# About this exercise
The reply should hold only the lines below from the one with "1260x815 pixels." to the end, each copied exactly.

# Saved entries
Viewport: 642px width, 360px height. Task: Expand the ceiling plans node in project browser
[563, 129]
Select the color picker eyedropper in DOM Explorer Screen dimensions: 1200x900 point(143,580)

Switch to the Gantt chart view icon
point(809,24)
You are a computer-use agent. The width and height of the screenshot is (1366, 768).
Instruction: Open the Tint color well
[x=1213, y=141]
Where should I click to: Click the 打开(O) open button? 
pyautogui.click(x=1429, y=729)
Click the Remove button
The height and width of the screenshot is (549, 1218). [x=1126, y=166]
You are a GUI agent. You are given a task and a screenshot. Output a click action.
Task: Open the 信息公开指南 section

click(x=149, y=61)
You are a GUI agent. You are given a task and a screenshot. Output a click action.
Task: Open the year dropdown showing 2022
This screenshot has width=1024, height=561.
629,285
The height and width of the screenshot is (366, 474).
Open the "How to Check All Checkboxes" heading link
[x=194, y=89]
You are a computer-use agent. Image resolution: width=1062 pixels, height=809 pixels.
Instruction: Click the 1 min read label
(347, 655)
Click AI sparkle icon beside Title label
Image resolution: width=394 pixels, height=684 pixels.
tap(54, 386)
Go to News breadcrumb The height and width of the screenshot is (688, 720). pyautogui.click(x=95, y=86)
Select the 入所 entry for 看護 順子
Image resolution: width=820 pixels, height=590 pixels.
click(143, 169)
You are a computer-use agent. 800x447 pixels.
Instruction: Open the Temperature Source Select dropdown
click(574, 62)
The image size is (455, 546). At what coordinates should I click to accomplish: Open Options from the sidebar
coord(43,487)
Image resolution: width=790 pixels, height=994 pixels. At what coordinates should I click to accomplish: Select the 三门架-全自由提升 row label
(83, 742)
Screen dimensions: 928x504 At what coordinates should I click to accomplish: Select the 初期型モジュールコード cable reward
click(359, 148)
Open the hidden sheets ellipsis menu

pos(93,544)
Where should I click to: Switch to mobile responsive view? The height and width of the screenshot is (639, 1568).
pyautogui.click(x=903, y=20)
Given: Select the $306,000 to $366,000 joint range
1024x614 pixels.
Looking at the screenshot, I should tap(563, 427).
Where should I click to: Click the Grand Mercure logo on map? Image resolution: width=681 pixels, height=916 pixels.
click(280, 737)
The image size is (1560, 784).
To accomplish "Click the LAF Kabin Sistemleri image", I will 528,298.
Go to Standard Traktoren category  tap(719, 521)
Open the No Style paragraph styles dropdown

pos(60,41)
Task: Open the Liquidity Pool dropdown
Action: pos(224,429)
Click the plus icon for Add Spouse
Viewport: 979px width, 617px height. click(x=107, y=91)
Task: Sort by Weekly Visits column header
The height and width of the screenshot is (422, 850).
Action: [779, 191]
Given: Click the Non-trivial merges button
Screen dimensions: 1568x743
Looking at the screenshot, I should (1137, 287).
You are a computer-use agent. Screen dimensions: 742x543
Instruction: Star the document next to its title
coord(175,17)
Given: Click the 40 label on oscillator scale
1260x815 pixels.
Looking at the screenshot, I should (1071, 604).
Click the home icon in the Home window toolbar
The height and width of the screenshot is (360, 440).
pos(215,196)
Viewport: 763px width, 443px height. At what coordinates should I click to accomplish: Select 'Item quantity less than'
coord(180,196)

# Written solution
1260x815 pixels.
Looking at the screenshot, I should (1071, 604).
Click the home icon in the Home window toolbar
The height and width of the screenshot is (360, 440).
pos(215,196)
Viewport: 763px width, 443px height. At what coordinates should I click to accomplish: Select 'Item quantity less than'
coord(180,196)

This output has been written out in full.